**DO THIS**
Could you recast everything in the items below from the line containing "Image resolution: width=1034" down to the line containing "click(601, 1112)", both included, as a Markdown table with the columns Row and Item line, skipping blank lines and leaving the pictures out?

**SUPPLIED MATERIAL**
----
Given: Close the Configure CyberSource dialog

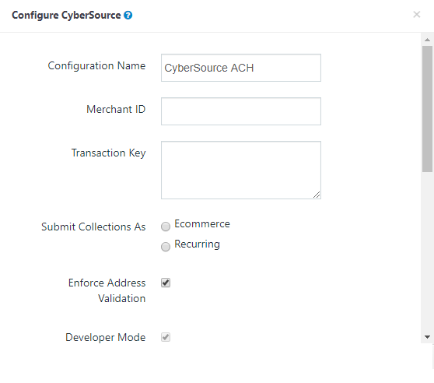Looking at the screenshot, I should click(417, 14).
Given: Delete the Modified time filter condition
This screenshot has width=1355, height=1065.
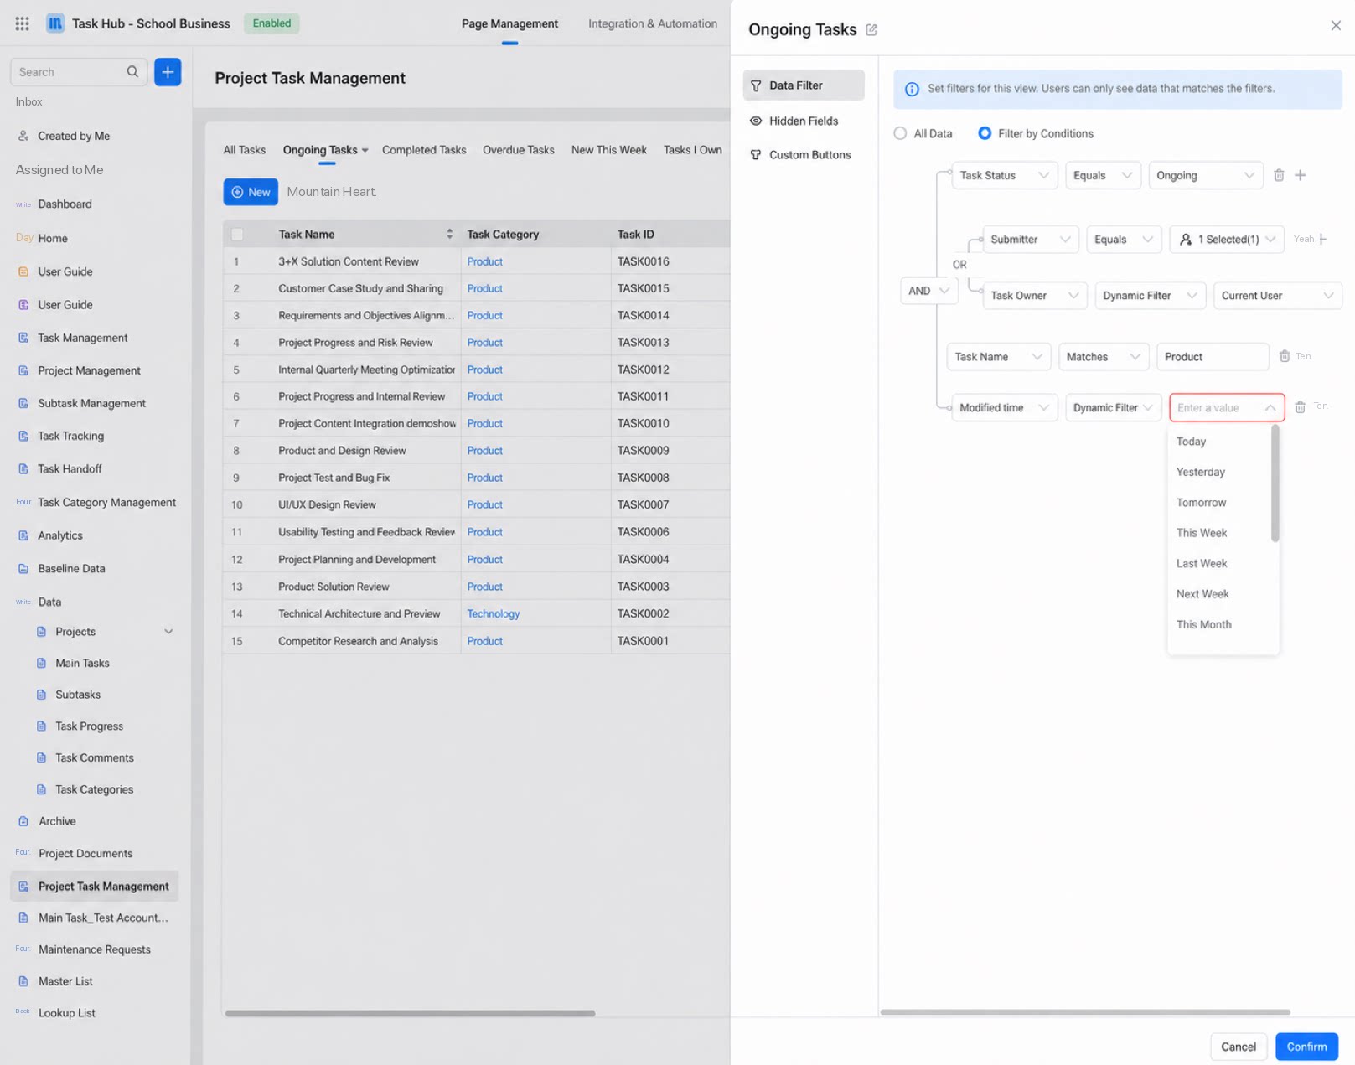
----
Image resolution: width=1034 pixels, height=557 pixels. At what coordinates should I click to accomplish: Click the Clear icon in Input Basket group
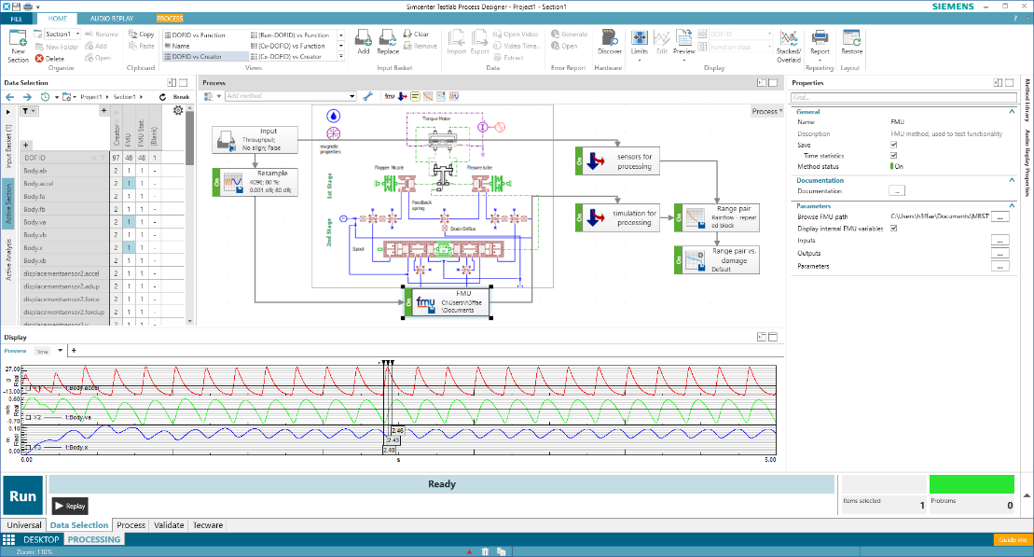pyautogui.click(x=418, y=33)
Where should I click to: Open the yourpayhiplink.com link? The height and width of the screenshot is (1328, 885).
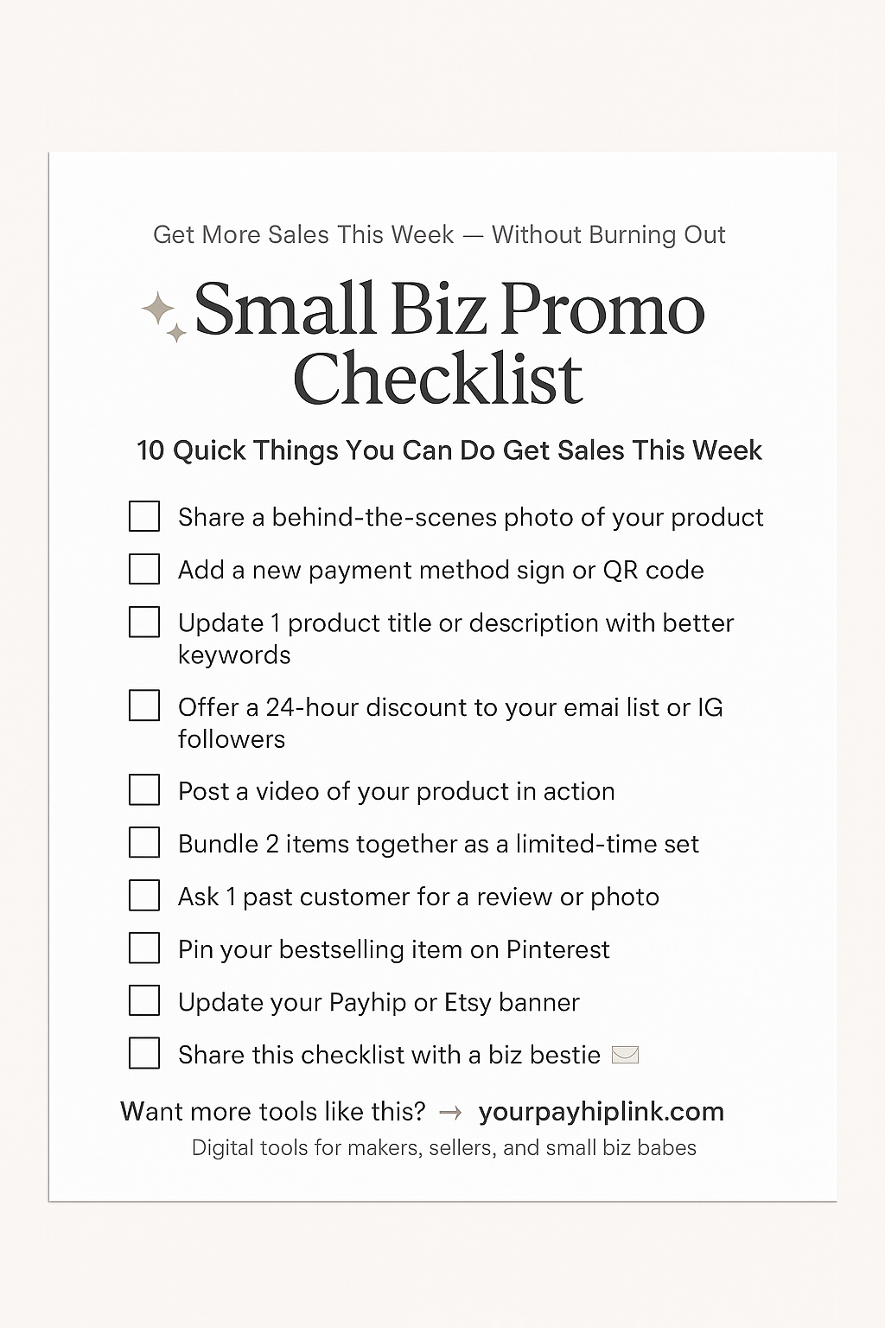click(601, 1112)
----
**WRITTEN SOLUTION**
| Row | Item line |
|---|---|
| 1 | Image resolution: width=1034 pixels, height=557 pixels. At what coordinates should I click to accomplish: Click the Clear icon in Input Basket group |
| 2 | pyautogui.click(x=418, y=33) |
| 3 | Where should I click to: Open the yourpayhiplink.com link? The height and width of the screenshot is (1328, 885). |
| 4 | click(601, 1112) |